## WORK TO COMPLETE
Each entry that follows should be retyped in full and exactly.

━━ DATASET EXTRACT

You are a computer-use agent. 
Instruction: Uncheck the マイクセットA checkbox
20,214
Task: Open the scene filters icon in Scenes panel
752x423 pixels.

━━━━

## SOLVED EXERCISE
You are a computer-use agent. 
Instruction: Uncheck the マイクセットA checkbox
20,214
Task: Open the scene filters icon in Scenes panel
752x423 pixels.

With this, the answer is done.